Redução da jornada: pauta urgente

A proposta de reduzir a jornada semanal de trabalho para 35 ou 36 horas sem redução de salário ganha corpo. “Vivemos um período de desvalorização do salário mínimo e de jornadas excessivas. Além disso, há o tempo de deslocamento, que deveria ser considerado como parte da jornada”, defende Laura.

Ela alerta que, sem limites diários e semanais, medidas como a escala 5×2 podem ser usadas pelas empresas para aumentar o tempo diário de trabalho. “É fundamental estabelecer um teto semanal e diário de horas, para evitar abusos.”
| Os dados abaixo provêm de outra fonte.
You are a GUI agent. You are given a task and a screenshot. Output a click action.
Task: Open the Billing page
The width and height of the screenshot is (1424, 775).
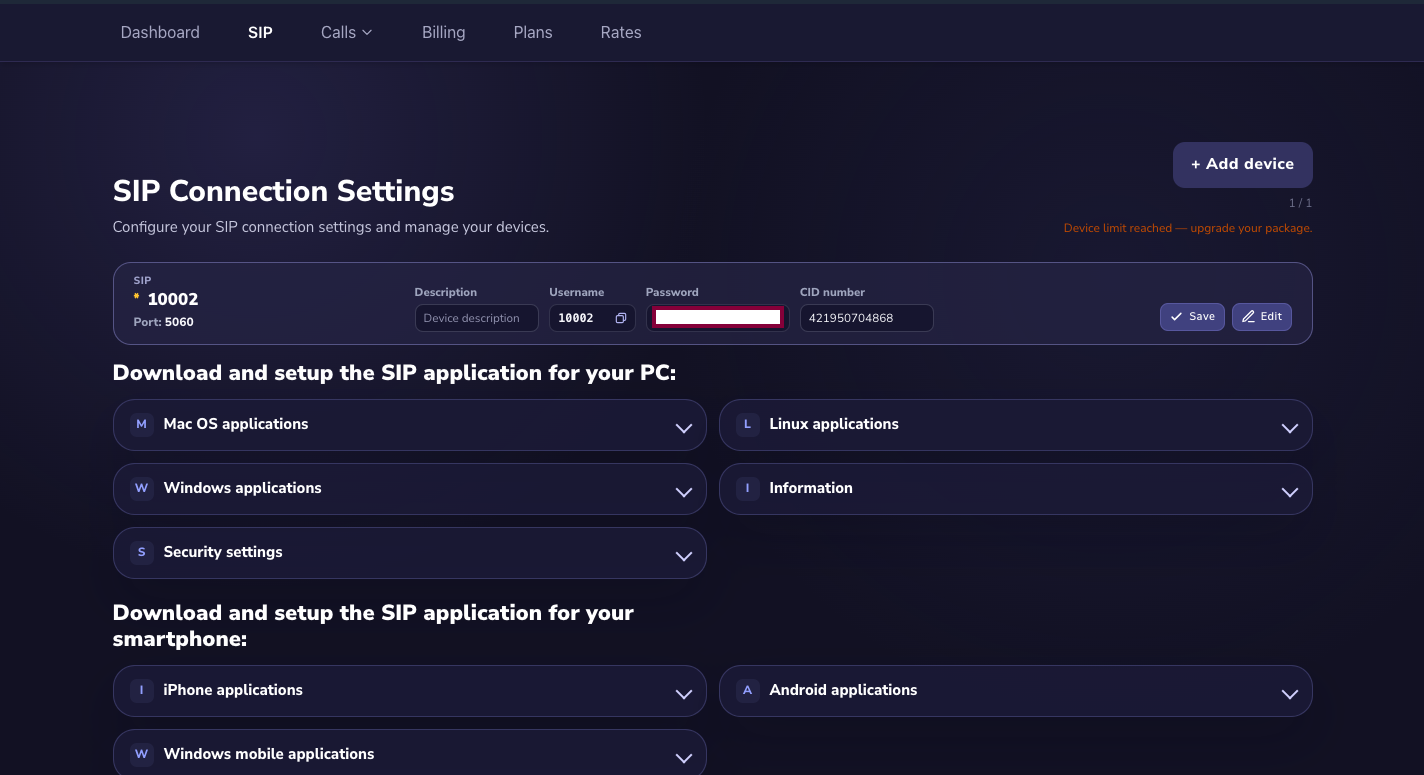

Resistência e o papel das empresas

A resistência patronal é comparada pela pesquisadora à época da abolição da escravidão. “As empresas alegam que vão quebrar se a jornada for reduzida, mas a experiência de países como a França, com 35 horas semanais desde 1998, mostra o contrário: trabalhadores com mais qualidade de vida e tempo para estudo, família e saúde.”

Laura lembra que os avanços tecnológicos aumentaram a produtividade, mas os benefícios não chegaram aos trabalhadores. “Hoje, o capital lucra como nunca, mas o trabalhador segue exausto. A luta por melhores condições de trabalho continua atual e urgente.”